Head of the Research Center
The activity of the center is based on three pillars, basic and applied research, development of digital platforms for the prevention of relapse of the most serious mental illnesses and development of clinical applications as part of a comprehensive program of comprehensive care in the early stages of the most serious mental illnesses.
(A) Basic and applied research based on big data within the unique multimodal prospective database of first episode psychotic illness (ESO) that the center is building. In addition to clinically oriented neurobiological research, based on ESO data, we focus on the development of an information system for comprehensive personalized care in psychosis, which integrates clinical data with the results of neuroimaging (MRI), biochemical, immunological, proteomic, neurocognitive and genetic data. This digital platform and extensive normative database serve to predict the course of psychotic illnesses at their earliest stages and form the blueprint for an expert, data-driven decision system for clinicians (CAD) in psychiatry. The development of the CAD system is the main output of this branch of the Center's activity. Another goal is the subtyping of individual neurobiological entities within the arbitrary nosological concept of schizophrenia, again on the basis of prospective, multimodal ESO data. The intention is to lay the foundations for stratified treatment of psychotic illnesses.

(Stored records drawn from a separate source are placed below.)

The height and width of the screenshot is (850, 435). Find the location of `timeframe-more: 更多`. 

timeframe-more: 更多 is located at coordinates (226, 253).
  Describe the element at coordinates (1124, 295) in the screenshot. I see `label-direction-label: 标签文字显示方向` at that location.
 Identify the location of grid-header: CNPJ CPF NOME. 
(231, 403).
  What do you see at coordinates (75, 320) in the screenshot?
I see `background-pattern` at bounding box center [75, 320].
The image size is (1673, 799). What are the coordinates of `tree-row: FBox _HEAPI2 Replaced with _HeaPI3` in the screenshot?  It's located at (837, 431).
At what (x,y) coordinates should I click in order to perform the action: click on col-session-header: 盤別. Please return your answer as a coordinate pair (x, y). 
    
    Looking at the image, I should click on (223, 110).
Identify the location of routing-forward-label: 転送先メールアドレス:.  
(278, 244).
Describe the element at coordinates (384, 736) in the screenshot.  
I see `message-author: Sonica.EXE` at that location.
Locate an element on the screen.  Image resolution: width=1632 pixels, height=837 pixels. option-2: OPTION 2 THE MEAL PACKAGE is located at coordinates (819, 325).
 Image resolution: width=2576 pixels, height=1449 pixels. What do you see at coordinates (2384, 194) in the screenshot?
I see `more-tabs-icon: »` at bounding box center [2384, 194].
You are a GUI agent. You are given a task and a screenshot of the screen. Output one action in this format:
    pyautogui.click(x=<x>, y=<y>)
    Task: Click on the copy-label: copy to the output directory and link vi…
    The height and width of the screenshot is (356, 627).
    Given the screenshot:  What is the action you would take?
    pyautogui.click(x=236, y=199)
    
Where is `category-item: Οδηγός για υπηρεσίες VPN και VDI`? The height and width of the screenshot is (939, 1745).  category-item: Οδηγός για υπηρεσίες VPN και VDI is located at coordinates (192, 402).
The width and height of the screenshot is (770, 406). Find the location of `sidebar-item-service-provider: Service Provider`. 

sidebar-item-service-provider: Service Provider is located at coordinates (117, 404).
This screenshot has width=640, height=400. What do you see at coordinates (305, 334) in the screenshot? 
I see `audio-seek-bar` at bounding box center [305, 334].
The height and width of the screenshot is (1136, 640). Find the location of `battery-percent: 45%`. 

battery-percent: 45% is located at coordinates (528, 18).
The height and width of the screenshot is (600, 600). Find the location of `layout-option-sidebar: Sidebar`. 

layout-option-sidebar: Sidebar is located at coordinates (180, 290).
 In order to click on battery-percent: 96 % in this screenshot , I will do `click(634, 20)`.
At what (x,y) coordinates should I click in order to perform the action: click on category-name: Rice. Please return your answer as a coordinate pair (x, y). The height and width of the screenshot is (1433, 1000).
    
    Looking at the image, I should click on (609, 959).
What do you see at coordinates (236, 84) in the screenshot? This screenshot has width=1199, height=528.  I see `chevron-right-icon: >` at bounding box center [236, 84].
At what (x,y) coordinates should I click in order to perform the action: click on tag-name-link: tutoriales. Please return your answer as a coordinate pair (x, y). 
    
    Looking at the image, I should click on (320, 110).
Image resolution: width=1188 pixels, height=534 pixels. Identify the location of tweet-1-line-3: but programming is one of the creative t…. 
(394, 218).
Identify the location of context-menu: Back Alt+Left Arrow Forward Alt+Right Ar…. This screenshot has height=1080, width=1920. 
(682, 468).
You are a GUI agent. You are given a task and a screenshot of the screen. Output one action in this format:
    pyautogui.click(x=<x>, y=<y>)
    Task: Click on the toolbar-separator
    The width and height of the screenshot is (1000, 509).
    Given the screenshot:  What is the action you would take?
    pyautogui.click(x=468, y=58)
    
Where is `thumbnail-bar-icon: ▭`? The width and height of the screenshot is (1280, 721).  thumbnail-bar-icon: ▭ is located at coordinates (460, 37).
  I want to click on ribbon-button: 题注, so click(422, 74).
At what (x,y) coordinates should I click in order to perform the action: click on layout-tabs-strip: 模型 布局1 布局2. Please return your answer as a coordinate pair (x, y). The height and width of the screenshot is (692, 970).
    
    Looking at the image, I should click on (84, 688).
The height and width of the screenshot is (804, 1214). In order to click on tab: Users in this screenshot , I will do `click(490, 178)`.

(B) These activities are followed by the second pillar focused on the development of digital platforms for the prevention of relapse of the most serious mental illnesses. We develop and implement also in an international context (i) an mHealth program for the prevention of schizophrenia relapse (ITAREPS), (ii) as part of applied research, we are developing an mHealth program with the collection of actigraphic data for bipolar affective disorder (the AKTIBIPO system), (iii) another area is the development of a digital of the PEBDI system (dynamic pupillometer with wireless data centralization), as a platform for early detection of relapse in schizophrenia and mood disorders.
Both activities (A) and (B) are combined into (C) the development of clinical applications as part of a comprehensive program of comprehensive care for the early stages of the most serious mental illnesses, especially schizophrenia and bipolar affective disorders.
1. Building multimodal databases for the first episode of schizophrenia, OCD, bipolar affective disorder (MRI, EEG, neuropsychology, genetics, metabolome, long-term monitoring based on telemedicine applications)
2. Advanced analysis of multimodal data in psychiatry. On this basis, prediction of the course, therapeutic response and medium-term outcome of the disease
3. Neuroimaging research using MRI and MRI/256-channel, MR-compatible EEG
4. Development and clinical testing of telemedicine applications for long-term monitoring and relapse prediction in psychiatry
1. Introduce methodologies providing source clinical and neurobiological data (i.e. gene typing, magnetic resonance imaging, telemonitoring of psychopathology using mobile technologies).
2. Create the architecture and test your own information system, including its modules.
3. To provide an effective platform for neuropsychiatric research, by creating an integrative database bringing together complete information on a broad register of neurobiological and clinical variables in patients.